Here's a truth that sounds obvious but that most marketing teams still get wrong: you can't market to everyone. I know, I know. You've heard that a thousand times. But watch what happens in practice. A brand says "our target audience is women aged 18-54 who care about wellness." That's not targeting. That's a description of half the population.
Targeting is the disciplined act of choosing which specific customer segments you will pursue and which you will deliberately ignore. It sits at the center of the STP model (Segmentation, Targeting, Positioning) and it's the decision that determines whether your marketing dollars work hard or just evaporate.
Targeting is the second step in Philip Kotler's STP framework. After you've divided the market into distinct segments through segmentation, targeting is the process of evaluating each segment's attractiveness and selecting one or more segments to serve.

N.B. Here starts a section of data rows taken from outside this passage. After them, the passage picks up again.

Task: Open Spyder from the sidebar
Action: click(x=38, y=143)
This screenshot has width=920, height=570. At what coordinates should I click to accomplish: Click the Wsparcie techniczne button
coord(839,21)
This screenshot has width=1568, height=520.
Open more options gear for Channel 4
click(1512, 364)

The American Marketing Association defines targeting as "the process of evaluating each market segment's attractiveness and selecting one or more segments to enter." That's a clinical definition. What it really means is this: targeting forces you to say no. It forces you to decide that some customers matter more than others for your business, your product, and your moment in time.

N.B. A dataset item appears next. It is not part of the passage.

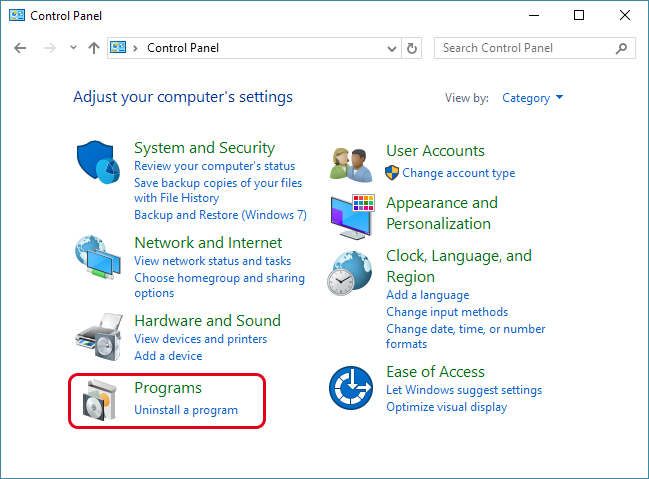Click View devices and printers link
This screenshot has height=479, width=649.
(200, 339)
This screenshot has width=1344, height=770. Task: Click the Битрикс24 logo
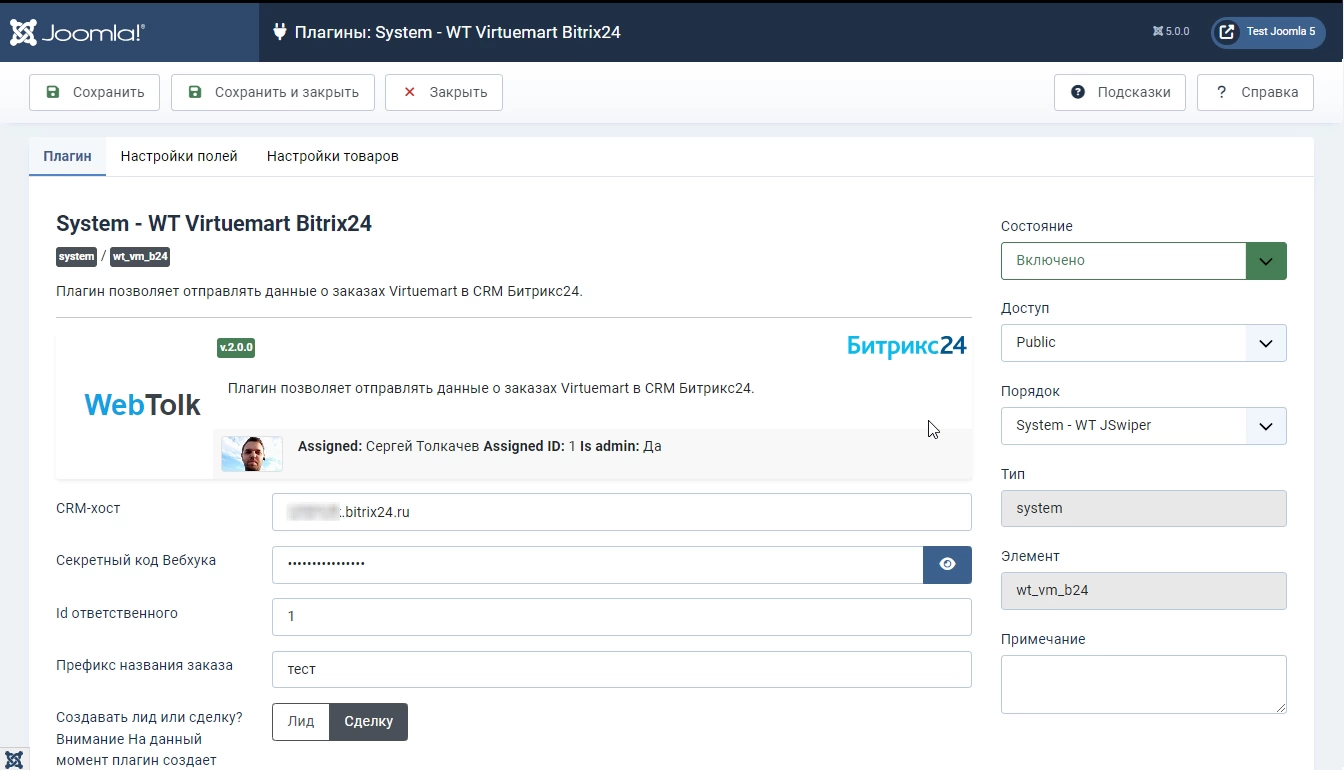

This sounds harsh, but it's the foundation of every effective marketing strategy. Without targeting, you spread your budget thin, your message generic, and your positioning unclear.
Kotler and other marketing scholars have identified four fundamental approaches to targeting. Each one reflects a different philosophy about how broad or narrow your focus should be:
You treat the entire market as one segment and deploy a single marketing mix to reach everyone. Coca-Cola did this for decades with a universal "refreshment" message. The advantage is economies of scale in production and advertising. The disadvantage is that you're vulnerable to competitors who serve specific needs better than your one-size-fits-all approach.
You target multiple segments, each with a tailored product, price, or message. Procter & Gamble is the textbook example. They sell Tide, Gain, Cheer, and Era in the same laundry detergent category, each aimed at a different segment. It's more expensive to operate, but it captures more total market share.
You pick one segment and go deep. Whole Foods before the Amazon acquisition was a classic concentrated targeting play: premium organic groceries for affluent, health-conscious urban consumers. The risk is obvious (if that segment shrinks, you're in trouble), but the upside is that you can own your niche completely and build extraordinary brand equity.
You tailor your offering to individuals or very small groups. Netflix recommending shows based on your viewing history. Amazon suggesting products based on your browse patterns. Spotify's Discover Weekly playlist. Micromarketing was once a fantasy; now, thanks to AI and data infrastructure, it's the default for digital-native brands.
| Strategy | Segments Served | Message | Cost | Risk | Best For |
|---|---|---|---|---|---|
| Undifferentiated | All | One universal message | Low | Competitor vulnerability | Category leaders, commodities |
| Differentiated | Multiple | Tailored per segment | High | Complexity, cannibalization | Large portfolios, CPG |
| Concentrated | One | Deep and specialized | Medium | Segment dependency | Startups, luxury, niche brands |
| Micromarketing | Individuals | Personalized | Very high | Data infrastructure, privacy | Digital-native, subscription |
Not all segments are worth pursuing. The classic criteria for evaluating a segment's attractiveness include:
Size and growth potential. Is the segment large enough to be profitable? Is it growing? A segment that's shrinking may not justify investment even if it's currently large. Gartner's marketing research regularly highlights that high-growth segments often deliver 3-5x better ROAS than mature ones.